Task instructions:
If a line in the data contains "text", copy it out.
......
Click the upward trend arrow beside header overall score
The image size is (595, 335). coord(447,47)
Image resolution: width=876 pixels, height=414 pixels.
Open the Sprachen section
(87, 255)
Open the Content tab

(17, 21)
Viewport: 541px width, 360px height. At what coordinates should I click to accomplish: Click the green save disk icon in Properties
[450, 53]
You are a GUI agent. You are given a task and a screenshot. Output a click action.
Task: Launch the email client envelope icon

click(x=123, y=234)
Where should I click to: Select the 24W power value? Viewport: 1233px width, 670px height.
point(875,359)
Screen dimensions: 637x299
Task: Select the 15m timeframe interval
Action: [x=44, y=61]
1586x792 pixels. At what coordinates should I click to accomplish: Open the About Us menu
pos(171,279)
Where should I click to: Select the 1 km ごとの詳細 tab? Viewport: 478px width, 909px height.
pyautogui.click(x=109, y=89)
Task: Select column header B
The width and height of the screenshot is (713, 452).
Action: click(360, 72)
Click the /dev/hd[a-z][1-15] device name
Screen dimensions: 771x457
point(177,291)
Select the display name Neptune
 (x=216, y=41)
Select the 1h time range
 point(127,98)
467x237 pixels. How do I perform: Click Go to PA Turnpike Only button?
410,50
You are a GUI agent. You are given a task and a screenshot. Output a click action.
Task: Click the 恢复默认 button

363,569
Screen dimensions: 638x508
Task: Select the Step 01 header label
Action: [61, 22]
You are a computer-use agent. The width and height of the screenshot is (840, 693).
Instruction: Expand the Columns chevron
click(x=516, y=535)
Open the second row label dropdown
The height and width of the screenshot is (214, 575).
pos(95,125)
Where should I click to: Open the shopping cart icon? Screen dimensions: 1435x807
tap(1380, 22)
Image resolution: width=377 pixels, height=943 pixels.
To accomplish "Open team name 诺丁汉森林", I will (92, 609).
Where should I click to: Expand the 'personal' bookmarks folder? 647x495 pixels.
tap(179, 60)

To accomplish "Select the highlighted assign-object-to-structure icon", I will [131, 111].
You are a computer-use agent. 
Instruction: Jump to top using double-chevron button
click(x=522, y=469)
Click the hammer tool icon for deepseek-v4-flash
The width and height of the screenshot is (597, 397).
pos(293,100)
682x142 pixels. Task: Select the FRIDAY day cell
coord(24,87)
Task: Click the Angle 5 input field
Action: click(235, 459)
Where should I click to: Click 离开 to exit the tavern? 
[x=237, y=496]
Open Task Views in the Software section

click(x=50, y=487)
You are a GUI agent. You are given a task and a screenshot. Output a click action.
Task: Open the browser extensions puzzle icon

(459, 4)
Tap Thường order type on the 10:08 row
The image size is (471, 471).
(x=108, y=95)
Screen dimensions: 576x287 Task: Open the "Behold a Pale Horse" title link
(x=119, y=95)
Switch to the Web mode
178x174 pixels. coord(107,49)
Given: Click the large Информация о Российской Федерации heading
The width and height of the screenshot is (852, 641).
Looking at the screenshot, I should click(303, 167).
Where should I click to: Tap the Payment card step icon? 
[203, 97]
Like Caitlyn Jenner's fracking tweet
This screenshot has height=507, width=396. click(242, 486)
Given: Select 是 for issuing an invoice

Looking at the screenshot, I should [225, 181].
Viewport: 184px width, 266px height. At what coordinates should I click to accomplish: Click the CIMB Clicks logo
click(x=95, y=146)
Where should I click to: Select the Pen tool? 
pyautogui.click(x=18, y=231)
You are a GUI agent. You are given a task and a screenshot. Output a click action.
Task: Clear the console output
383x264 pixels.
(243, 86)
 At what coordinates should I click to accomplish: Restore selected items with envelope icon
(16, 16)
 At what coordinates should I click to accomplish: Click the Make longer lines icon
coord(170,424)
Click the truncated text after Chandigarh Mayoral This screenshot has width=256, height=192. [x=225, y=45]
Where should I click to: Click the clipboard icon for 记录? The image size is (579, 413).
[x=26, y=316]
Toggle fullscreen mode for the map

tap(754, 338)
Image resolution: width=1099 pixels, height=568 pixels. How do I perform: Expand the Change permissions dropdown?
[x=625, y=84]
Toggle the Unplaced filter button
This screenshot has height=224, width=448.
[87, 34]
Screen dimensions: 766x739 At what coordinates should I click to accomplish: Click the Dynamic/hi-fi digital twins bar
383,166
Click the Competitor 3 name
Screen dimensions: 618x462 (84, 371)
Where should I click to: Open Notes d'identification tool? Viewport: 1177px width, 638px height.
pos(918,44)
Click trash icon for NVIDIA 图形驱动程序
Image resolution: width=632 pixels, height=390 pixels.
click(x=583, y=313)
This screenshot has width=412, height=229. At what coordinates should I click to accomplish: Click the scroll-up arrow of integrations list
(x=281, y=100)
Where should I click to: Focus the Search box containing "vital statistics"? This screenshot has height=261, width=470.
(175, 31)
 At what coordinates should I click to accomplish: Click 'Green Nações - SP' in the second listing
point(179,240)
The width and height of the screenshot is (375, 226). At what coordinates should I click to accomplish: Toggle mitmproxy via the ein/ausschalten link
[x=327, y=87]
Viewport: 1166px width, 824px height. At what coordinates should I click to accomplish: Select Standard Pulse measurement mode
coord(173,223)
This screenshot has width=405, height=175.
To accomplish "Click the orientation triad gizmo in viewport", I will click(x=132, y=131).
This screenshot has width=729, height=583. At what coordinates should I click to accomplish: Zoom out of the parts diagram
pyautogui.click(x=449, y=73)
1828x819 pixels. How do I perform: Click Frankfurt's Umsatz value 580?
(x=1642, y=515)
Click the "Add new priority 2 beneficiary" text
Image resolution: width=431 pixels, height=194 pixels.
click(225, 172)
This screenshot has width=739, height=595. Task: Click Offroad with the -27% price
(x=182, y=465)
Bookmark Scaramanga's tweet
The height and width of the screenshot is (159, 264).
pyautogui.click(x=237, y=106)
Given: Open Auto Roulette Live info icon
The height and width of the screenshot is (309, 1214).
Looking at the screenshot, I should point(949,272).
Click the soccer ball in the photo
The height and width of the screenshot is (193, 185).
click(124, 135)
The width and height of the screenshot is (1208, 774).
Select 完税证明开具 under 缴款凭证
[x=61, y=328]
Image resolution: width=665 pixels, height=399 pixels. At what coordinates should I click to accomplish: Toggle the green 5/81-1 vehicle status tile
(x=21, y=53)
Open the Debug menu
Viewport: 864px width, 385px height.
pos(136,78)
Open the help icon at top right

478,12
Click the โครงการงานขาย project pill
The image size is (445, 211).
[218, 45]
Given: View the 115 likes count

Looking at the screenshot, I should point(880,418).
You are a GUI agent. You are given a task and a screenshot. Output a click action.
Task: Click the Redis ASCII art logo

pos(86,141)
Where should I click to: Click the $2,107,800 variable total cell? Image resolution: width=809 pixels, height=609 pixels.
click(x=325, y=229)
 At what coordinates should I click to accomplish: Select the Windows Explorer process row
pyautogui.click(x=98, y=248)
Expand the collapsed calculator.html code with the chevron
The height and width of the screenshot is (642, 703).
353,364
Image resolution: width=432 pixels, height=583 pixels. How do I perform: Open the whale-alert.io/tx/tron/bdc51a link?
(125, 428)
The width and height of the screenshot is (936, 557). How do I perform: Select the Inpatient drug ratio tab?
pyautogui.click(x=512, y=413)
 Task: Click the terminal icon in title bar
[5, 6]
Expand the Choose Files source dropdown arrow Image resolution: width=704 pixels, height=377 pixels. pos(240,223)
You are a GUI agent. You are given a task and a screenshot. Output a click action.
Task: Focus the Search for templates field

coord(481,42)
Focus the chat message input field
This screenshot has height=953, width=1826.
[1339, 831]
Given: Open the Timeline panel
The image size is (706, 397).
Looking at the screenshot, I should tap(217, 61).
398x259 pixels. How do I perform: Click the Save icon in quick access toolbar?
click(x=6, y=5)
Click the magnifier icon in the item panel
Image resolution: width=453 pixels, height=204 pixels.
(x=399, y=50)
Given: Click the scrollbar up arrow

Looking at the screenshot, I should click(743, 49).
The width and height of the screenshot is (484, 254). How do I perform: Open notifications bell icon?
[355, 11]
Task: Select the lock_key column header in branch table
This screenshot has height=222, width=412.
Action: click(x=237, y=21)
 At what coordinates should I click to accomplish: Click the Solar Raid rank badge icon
......
Result of this exercise:
Click the truncated text after Chandigarh Mayoral This screenshot has width=256, height=192. [x=225, y=45]
Click the "Add new priority 2 beneficiary" text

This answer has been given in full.